Nonparty Not Bound by an Injunction as a Successor in Interest

By William Vogeler, Esq. on April 24, 2017 | Last updated on March 21, 2019

Company A obtains an injunction against Company B, which sells its assets to Company C. Is Company C bound by the injunction?

The simple answer is "no" because Company C was not in privity with the parties to the A-B injunction. That's the basic rule of ADT v. NorthStar Alarm Systems.

The U.S. Eleventh Circuit Court of Appeals said that NorthStar Alarm Services was not bound by an injunction because it was not in privity with the parties to the injunction. Also, the appeals court said, the company had no notice that there was an injunction against Vision Security when it purchased the company.

"In the absence of a finding that NorthStar knew about the injunction against Vision Security, the district court erred when it ruled that NorthStar was bound by the injunction under a theory of de facto merger," the appellate panel said. "A court cannot bind a party whose 'rights have not been adjudged according to law.'"

"Bait-and-Switch"

ADT sued Vision Security in 2012 for unfair business practices, alleging that Vision sales agents sold a competitor's monitoring services to homeowners in a type of "bait-and-swtich." The agents "pretended" to do business with ADT, but then convinced homeowners to switch out ADT's service with the competitor's.

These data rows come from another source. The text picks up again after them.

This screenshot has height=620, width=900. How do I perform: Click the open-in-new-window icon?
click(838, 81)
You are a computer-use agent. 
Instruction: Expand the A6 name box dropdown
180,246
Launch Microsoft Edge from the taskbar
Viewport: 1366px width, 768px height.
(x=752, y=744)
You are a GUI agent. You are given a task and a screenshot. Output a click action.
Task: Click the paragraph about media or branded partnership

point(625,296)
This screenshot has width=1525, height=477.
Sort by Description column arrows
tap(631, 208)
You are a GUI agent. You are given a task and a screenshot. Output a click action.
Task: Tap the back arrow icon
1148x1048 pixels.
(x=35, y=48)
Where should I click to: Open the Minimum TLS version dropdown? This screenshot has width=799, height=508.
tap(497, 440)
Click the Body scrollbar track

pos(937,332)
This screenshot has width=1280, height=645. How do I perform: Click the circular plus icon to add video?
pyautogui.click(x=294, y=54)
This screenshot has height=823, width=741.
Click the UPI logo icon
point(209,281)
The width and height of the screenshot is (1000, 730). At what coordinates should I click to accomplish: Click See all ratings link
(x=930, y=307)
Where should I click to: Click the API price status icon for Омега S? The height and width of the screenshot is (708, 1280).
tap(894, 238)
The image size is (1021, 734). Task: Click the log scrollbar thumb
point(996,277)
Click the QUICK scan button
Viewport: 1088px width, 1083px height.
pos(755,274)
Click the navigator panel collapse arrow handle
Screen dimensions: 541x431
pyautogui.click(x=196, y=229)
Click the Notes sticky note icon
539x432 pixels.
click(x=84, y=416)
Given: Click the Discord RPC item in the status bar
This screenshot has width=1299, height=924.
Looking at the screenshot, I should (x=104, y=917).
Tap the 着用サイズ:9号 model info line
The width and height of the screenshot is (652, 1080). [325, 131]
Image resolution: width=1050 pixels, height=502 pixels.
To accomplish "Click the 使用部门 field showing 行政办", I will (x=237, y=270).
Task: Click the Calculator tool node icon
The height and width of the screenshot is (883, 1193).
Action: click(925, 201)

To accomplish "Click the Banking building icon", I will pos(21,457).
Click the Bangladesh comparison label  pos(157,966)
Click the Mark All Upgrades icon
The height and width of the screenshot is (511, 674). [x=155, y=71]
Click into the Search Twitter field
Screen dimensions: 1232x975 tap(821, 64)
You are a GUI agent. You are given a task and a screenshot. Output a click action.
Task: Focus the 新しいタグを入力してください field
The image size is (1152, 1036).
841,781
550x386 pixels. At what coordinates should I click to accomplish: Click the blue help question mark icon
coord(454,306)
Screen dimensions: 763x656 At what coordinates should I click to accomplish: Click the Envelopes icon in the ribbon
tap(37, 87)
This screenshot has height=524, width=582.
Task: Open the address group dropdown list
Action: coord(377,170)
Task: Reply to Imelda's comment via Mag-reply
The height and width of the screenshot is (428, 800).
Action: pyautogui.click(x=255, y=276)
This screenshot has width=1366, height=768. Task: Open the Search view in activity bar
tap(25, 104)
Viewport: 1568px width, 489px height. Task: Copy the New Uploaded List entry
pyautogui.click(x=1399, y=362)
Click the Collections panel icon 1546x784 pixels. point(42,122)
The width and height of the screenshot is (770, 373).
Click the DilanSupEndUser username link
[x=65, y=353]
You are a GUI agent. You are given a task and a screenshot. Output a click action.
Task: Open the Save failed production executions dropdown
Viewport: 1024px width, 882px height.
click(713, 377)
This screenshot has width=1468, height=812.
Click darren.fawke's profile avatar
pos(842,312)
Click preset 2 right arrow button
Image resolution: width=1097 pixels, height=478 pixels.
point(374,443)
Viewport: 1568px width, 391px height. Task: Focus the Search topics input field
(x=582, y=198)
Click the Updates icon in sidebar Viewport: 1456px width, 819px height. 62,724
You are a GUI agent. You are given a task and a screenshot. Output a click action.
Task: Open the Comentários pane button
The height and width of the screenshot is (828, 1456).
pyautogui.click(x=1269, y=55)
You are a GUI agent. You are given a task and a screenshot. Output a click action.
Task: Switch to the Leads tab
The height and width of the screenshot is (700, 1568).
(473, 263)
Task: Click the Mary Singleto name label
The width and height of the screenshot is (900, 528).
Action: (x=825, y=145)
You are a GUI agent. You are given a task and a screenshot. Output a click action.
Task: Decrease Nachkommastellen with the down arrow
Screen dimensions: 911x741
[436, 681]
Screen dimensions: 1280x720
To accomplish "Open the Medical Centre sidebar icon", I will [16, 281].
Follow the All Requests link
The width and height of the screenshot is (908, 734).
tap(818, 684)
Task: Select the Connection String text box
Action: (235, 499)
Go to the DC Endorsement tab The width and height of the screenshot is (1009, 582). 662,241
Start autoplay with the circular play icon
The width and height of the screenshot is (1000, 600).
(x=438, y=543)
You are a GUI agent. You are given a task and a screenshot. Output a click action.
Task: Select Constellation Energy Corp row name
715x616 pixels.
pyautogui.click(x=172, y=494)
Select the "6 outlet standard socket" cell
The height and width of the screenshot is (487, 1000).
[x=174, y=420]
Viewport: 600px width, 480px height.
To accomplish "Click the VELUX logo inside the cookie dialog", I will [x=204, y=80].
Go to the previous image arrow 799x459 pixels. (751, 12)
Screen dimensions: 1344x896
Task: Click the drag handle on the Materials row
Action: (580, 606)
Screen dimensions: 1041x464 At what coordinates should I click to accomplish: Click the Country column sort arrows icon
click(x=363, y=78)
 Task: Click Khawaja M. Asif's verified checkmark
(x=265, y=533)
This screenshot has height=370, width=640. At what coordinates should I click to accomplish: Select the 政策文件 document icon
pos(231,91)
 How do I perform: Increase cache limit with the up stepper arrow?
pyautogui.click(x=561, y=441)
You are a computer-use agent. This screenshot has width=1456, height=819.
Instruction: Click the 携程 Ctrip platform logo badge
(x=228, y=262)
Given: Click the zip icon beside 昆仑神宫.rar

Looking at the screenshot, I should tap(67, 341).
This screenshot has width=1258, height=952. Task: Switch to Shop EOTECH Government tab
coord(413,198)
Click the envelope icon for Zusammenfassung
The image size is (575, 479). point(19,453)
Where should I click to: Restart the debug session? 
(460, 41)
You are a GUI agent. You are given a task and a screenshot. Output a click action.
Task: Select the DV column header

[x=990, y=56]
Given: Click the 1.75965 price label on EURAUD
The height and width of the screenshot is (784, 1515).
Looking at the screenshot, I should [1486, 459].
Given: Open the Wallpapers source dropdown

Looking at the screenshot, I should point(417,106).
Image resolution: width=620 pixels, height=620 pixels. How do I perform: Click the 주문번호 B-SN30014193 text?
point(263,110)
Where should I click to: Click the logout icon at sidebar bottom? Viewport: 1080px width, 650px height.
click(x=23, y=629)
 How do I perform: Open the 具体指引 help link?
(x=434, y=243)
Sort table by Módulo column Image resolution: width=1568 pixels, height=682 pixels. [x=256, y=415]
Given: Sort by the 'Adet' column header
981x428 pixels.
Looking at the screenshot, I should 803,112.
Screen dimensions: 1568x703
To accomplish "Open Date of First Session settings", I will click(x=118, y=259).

Before trial, the parties agreed to a permanent injunction against Vision's sales tactics.

In 2015, Vision solds its assets to NorthStar Alarm. The sale added 8,000 accounts to the company's 35,000 accounts, and expanded its customer base to Maryland, Virgnia, Pennsylvania and Minnesota. The sales agreement did not mention the ADT injunction.

About a year after the injunction, ADT learned that NorthStar was violating its terms and sued. A trial judge concluded that even though NorthStar and Vision Security were not in privity with the ADT-Vision Security deal, NorthStar was bound by de facto merger under state law.

FRCP, Find Out What It Means

On appeal, the Eleventh Circuit agreed with the trial judge on privity but not on state-law merger. The appeals court said federal injunctions are governed by Federal Rule of Civil Procedure 65(d).

"Rule 65 requires that a party have notice of an injunction before that party may be bound by the injunction," the judges said.

The court said the record did not show NorthStar knew about the injunction, and vacated the order binding the company to it.